MADISON, Wis. (AP) — University of Wisconsin-Madison officials made the right decision to reopen the campus even though there’s been a surge of COVID-19 cases among students and university employees, Gov. Tony Evers said Tuesday.

The state’s flagship university reopened Sept. 2 after officials sent students home in March to finish the spring semester online. As of Tuesday, 2,160 students and 31 university workers have tested positive for COVID-19. The university has been forced to suspend in-person classes in lieu of online instruction and quarantine multiple fraternity and sorority houses as well as two large dorms. C ampus leaders voted Monday to cancel spring break this coming March.

Chancellor Rebecca Blank has blamed the outbreak on students attending parties, refusing to social distance and refusing to wear masks. She’s been intensely criticized for opening the campus for the fall semester after other colleges across the country that opened earlier saw similar outbreaks.

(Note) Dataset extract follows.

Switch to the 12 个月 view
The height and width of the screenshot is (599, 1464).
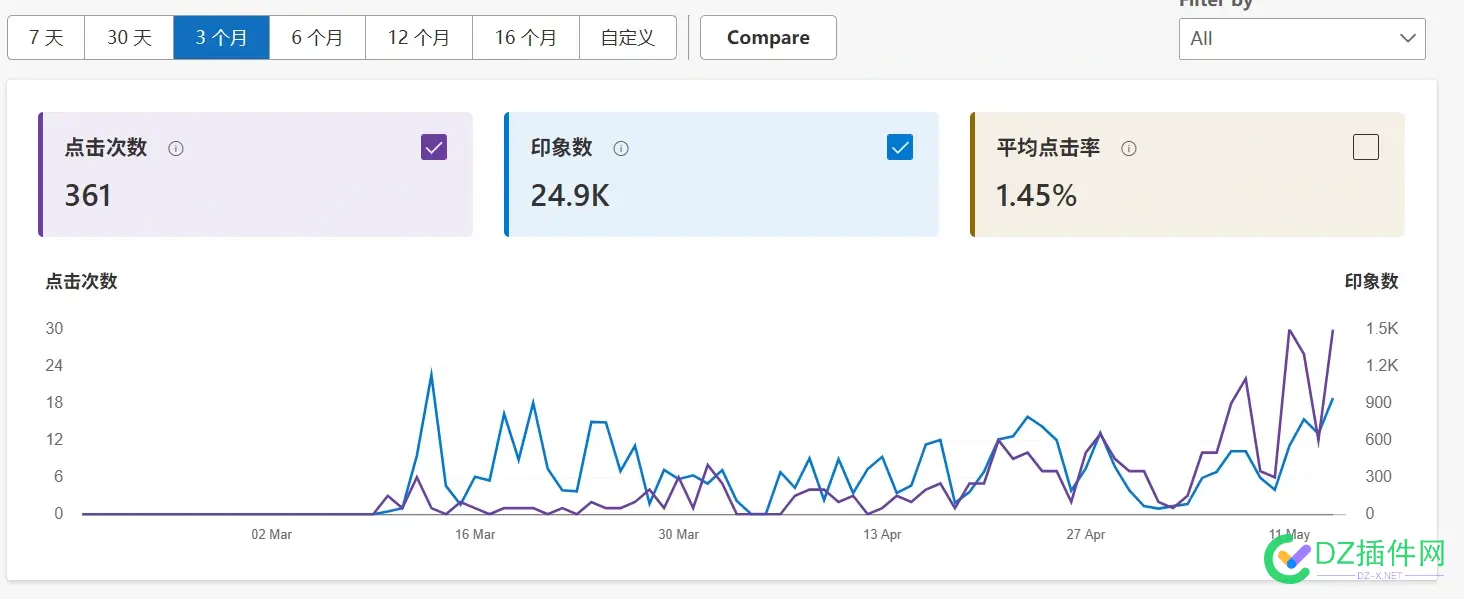[x=418, y=37]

She has said students with off-campus leases would have returned to Madison anyway, and in-person instruction is the best method of education.

Evers, a Democrat, defended the decision during a video conference with reporters, saying the reopening came with a massive effort to test students and trace infected students’ contacts. Students should also take more responsibility for their behavior, he said. Everyone knew reopening K-12 schools and universities would be “bumpy,” the governor said.

“If we’re waiting for (the coronavirus) to be gone, we could be waiting until next year at this time,” Evers said.

Asked if the decision to cancel spring break was premature, Evers said he supports that move, too, signaling again that the nation’s struggle with the virus won’t be over by spring and students could bring the virus back to Madison if they’re given an opportunity to travel.

“It’s a wise step,” Evers said.

But the virus continues to spread unchecked across Wisconsin. State health officials reported 1,348 new confirmed cases Tuesday, bringing the total number of infections in Wisconsin since the pandemic began to 91,304. Ten more people died, bringing the death toll to 1,220.

Evers said there’s little the state can do to help prevent the spread of the virus after the conservative-leaning state Supreme Court in May struck down his stay-at-home order. Evers issued an executive order on July 29 requiring people to wear masks indoors until Sept. 28, sparking a legal challenge from a conservative law firm. That lawsuit is still pending, but Evers said he’s looking for ways to extend the order after it expires later this month.

He added that he’s considering other options “for us to do something different at that time,” but didn’t elaborate.

He also complained that President Donald Trump likely won’t be wearing a mask when he appears at a rally Friday at an airport in Mosinee, saying leaders’ actions send messages. He didn’t mention that his mask order allows speakers at political gatherings to go without one.